Вот оно, лежит в томе «Всего сделанного» за 1944 год письмо знакомого еще по Крыму генерала армии Ивана Ефимовича Петрова. С приглашением в штаб Четвертого украинского фронта в Словакию: «Думаю, Вам как писателю у нас тоже будет интересно. Приезжайте, не раскаетесь».

Писатель начинал все больше подавлять в нем военного корреспондента. Тянуло подумать над тем, что видел и слышал. Послушать тех, кто ведает стратегией войны.

Своеобразный комфорт походных штабов и штаб-квартир высших и высоких военачальников, беседы с ними, даже дискуссии — идеальные возможности для наблюдений — визуальных и психологических, за тем, как принимаются и исполняются стратегические и тактические решения на уровне фронтов и армий. Словом все то, что, как полагал Военкор, было важно и нужно литератору, который уже замысливал — в самых общих чертах — свои будущие романы.

Он еще не знал, что это будут за романы, какими конкретно характерами и персонажами они будут заселены, каких лет и каких театров военных действий они коснутся... Одно было ему хорошо известно: и после войны это будут романы о войне.

Не знал он, однако, и другого — того, что дело до этих романов дойдет не сразу, при всей его фантастической трудоспособности, помноженной еще и на трудолюбие. Что захлестнет, понесет его за собой волна новых, теперь уже послевоенных событий. Снова поманит дорога, только теперь уже в куда более далекие и неведомые края. И та же железная необходимость, которой он всегда подчинялся без оглядки и без рассуждений, вновь и после войны будет отрывать его от дома, от близких и любимых, служить источником тех же безысходных конфликтов в «так называемой личной жизни», которые будут все обостряться и обостряться, пока не приведут к трагедии, которая по нему ударит еще не самым страшным своим концом.


КОНСТАНТИН МИХАЙЛОВИЧ


После войны... Что они означают, эти два слова? Легче определить, когда это время началось, чем — когда кончилось. Салют над Москвой 9 мая 1945 года не забудешь до конца дней своих. Известие о Победе, долгожданно и тем не менее неожиданно прозвучавшее на рассвете из репродуктора «Рекорд» — черная картонная тарелка на столе, вырвало меня из нагретой тощим мальчишеским телом постели на улицу, потом бросило обратно в маленькую нашу комнатушку. Всхлипывала, сидя на постели, мать, хныкал, не понимая, что происходит, семилетний брат.

Попытались было снова лечь, но уснуть не удавалось. Мешала сотрясавшая тело дрожь, вырывали из легкого, непрочного забытья беспрестанные возгласы и шаги в коридоре.
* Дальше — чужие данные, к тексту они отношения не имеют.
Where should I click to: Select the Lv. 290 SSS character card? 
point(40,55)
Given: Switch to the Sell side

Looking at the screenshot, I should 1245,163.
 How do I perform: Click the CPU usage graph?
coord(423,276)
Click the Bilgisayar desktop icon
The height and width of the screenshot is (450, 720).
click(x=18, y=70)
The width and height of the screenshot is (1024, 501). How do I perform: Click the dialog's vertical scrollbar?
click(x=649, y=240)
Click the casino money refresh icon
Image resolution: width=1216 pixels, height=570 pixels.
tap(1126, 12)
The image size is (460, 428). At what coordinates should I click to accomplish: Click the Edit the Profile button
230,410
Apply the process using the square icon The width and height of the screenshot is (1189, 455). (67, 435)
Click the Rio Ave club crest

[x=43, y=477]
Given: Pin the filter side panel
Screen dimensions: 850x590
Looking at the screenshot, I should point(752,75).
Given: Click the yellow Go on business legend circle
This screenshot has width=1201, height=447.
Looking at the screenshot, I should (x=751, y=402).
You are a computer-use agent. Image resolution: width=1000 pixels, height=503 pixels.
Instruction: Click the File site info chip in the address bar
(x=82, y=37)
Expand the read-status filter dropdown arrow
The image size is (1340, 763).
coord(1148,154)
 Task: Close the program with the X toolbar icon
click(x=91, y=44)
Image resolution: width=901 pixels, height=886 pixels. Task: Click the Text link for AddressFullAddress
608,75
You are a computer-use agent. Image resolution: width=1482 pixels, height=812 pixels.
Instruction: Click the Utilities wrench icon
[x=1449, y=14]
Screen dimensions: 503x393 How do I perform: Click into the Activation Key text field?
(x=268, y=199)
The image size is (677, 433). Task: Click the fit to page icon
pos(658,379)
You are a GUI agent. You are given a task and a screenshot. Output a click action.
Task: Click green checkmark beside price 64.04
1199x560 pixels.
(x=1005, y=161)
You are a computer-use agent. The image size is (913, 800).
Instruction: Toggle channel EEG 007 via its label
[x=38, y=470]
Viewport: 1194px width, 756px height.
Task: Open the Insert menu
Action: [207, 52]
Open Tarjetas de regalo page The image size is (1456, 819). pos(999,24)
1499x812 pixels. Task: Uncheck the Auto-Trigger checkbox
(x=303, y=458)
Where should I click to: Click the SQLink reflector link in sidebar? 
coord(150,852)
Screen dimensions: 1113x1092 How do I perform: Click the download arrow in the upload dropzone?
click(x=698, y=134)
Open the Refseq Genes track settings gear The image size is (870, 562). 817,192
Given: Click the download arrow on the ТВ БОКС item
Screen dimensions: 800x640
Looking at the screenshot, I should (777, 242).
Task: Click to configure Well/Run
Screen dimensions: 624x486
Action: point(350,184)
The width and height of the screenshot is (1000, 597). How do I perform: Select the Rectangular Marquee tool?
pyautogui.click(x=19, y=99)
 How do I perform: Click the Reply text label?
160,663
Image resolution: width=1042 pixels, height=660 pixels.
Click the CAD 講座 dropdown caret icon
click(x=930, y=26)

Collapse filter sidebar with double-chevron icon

Между этой предрассветной порой и ранними майскими сумерками, вдруг взорвавшимися мириадами огней, — провал. Ничего не помню, где был, что делал в тот день, с кем говорил. Помню только, как к вечеру на площади Свердлова загустело, уплотнилось окружавшее тебя естество чьих-то рук, плеч, спин, мягко и в то же время властно приподняло, так что только носками ботинок успевал скрести по асфальту, понесло в направлении Красной площади, мимо музея Ленина, потом — в горло Исторического проезда, где совсем стало невмоготу. И затем в такт первому пушечному залпу и первой россыпи озаривших Спасскую башню и купола Василия Блаженного праздничных ракет, глубокий вдох и чувство распрямления уже на Красной площади, где только что до предела спрессованный людской поток на минуту словно бы растворялся в ее брусчатой безбрежности, чтобы потом, ближе к Мавзолею, снова загустеть, превратиться в твердую, но упругую массу. Сотни раз видел потом эту ночь на Красной площади в кино, узнавал и не узнавал свои — в тех сотнях и тысячах протянутых мальчишеских и женских рук, на которых, как на батуте, взмывали пружинно неуклюжие, беспомощные в воздухе фигуры в шинелях, гимнастерках, увешанных орденами и медалями. Со временем увиденное в кино слилось с собственными воспоминаниями и ощущениями — и не отделить.

Подростковому моему воображению — четырнадцать лет — эти часы в толпе, ритмически освещаемой вспышками огней, сотрясаемой грохотом артиллерийских залпов, представлялись гранью двух совершенно несоприкасающихся друг с другом миров. Вот-вот, казалось, исчезнет бесследно в этом жемчужном переливе огней все, что было вчера, и, словно по волшебству, в миг единый родится другое — такое, о чем сейчас невозможно даже загадывать. Что это будет? Спроси меня тогда кто-то, я бы, наверное, ничего не смог придумать, кроме возвращения отца и отмены карточек. Не по возрасту еще было мечтать о переменах, но потребность в них пульсировала в сознании, как ток крови в теле.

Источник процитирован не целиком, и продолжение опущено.